In 2005 Namrata was also a member of the US Republican Party's panel on the Entertainment industry at an annual convention, where she shared the podium with Vice-President Dick Cheney. And, oddly - but understandably - was declared the GOP "Babe of the Week" at the convention! [For "Beauty and Brains", explain the Republican web-sites.] She spoke about the need to support ventures such as her production company which aims to be inclusive and, at the same time, make pro-America films. It was Namrata's chance to show the Party that not only did people in Hollywood care about America, but so did Sikhs and other visible minorities.
Also, being a member of panels where she speaks directly to South Asians and Sikhs is "a great honour", says Namrata, and quickly adds that she welcomes every opportunity to counsel others who hope to get into the industry. She admits, however, that besides talent one needs luck as well to get your foot in the door.
Namrata has a passion for making films for the new generation. She knows that the last thing most people want when they go to see a film is to be blatantly educated by it. Namrata realizes that, primarily, audiences want to be entertained - if they learn something along the way, then that's a bonus.
It's this principle that she applied when making Americanizing Shelley. The movie is a romantic comedy, but Namrata hints that audiences will, along the way, also learn a little bit about Sikhs. The film, however, does not market itself just towards the new-American communities - Namrata is confident that the film is one that the general population at large will want to see.
Conversation about this article
1: Rami (Canada), March 31, 2007, 3:01 AM.
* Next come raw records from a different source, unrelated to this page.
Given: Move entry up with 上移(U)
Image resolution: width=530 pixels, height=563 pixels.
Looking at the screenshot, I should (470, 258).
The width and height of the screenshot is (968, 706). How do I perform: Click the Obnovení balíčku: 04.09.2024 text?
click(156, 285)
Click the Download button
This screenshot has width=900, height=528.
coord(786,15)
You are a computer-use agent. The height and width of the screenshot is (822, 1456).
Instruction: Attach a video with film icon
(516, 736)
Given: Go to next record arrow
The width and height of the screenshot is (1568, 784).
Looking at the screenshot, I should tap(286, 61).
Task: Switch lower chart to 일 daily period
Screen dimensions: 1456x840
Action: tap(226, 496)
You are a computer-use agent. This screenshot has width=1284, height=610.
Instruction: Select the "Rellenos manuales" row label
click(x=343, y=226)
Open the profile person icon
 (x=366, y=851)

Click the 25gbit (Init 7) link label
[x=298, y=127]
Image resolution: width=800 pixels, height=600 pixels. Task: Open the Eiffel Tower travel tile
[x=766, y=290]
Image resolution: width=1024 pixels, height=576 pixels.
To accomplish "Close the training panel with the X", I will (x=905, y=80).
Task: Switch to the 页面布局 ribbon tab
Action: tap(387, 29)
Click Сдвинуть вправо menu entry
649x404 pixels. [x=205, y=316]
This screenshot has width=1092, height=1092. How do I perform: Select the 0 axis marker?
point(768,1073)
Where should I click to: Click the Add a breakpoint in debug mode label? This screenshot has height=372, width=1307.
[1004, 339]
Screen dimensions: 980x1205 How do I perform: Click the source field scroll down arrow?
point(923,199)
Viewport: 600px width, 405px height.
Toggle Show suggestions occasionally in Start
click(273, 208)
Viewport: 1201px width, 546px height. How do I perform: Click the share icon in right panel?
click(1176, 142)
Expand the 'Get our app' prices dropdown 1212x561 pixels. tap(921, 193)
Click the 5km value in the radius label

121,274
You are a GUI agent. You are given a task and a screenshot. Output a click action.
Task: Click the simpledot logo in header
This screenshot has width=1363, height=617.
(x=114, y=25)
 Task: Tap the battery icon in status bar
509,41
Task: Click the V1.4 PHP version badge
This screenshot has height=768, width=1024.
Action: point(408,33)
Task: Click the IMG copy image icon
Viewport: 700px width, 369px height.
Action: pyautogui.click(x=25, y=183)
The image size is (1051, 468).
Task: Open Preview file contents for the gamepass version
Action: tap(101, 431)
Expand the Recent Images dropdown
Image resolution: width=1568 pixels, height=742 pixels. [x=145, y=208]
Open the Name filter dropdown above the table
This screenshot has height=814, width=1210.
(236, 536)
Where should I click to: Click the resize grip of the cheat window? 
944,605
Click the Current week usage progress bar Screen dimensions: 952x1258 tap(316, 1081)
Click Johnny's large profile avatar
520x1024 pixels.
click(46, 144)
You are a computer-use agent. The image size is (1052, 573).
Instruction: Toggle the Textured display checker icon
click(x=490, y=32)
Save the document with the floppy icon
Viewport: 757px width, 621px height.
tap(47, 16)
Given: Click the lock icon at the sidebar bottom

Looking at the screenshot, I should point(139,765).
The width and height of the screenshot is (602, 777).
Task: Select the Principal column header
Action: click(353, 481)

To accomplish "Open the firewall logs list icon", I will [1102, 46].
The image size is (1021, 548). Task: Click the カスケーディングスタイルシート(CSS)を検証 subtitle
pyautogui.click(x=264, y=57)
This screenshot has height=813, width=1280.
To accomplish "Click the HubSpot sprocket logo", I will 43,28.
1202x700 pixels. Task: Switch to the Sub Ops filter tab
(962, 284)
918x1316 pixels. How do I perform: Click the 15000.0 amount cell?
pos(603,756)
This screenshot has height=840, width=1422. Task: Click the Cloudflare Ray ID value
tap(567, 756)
I've seen the trailer for Gujral's latest film and there's nothing about it to make us feel proud. It's the stereotypical portrayal that these holly/bollywood types are known for. Fake beards, fake accents, fake turbans and pure comical mockery of everything related to the community. Nice to know this movie will only reinforce the weird stereotypes people believe about us. "Americanizing Shelley" is basically a rip-off of "Bend it like Beckham". It's the same old story found in these desi crossover films of an Indian woman who finds love with a "western" man who then liberates her from the backward ways of her people. Yes, liberating her from wearing a Punjabi suit to donning a bikini...go, Hollywood feminism! This film does nothing but humiliate the Sikh community.
2: Weerinder Singh (USA), June 10, 2007, 7:52 PM.
Rami, I have actually seen the film and it is not bad. There is nothing wrong with a Sikh girl wearing a bikini (it's actually one of the best scenes in the film) or falling in love with a "western" man (as you put it). It's 2007, for crying out loud! But, if you're of a conservative bend, then I can see why you wouldn't like to watch this film ("Americanizing Shelley") or "Bend It Like Beckham" - both of which are made by Sikhs and are good films, in my opinion. I am a Sikh and recommend this film to anyone who wants to watch something fun and entertaining. Furthermore, if you liked "Bend It Like Beckham", then this film is also for you.
3: Greta (New Delhi, India), September 15, 2010, 11:20 AM.
I've known Namrata Gujral since 1984 when she began working at the Taj Intercontinental at Man Singh Road in New Delhi, after graduating from college. Her father, a Sardar, was the army security commander in Sikkim in 1985. Her mother is also Sikh and she has three younger sisters.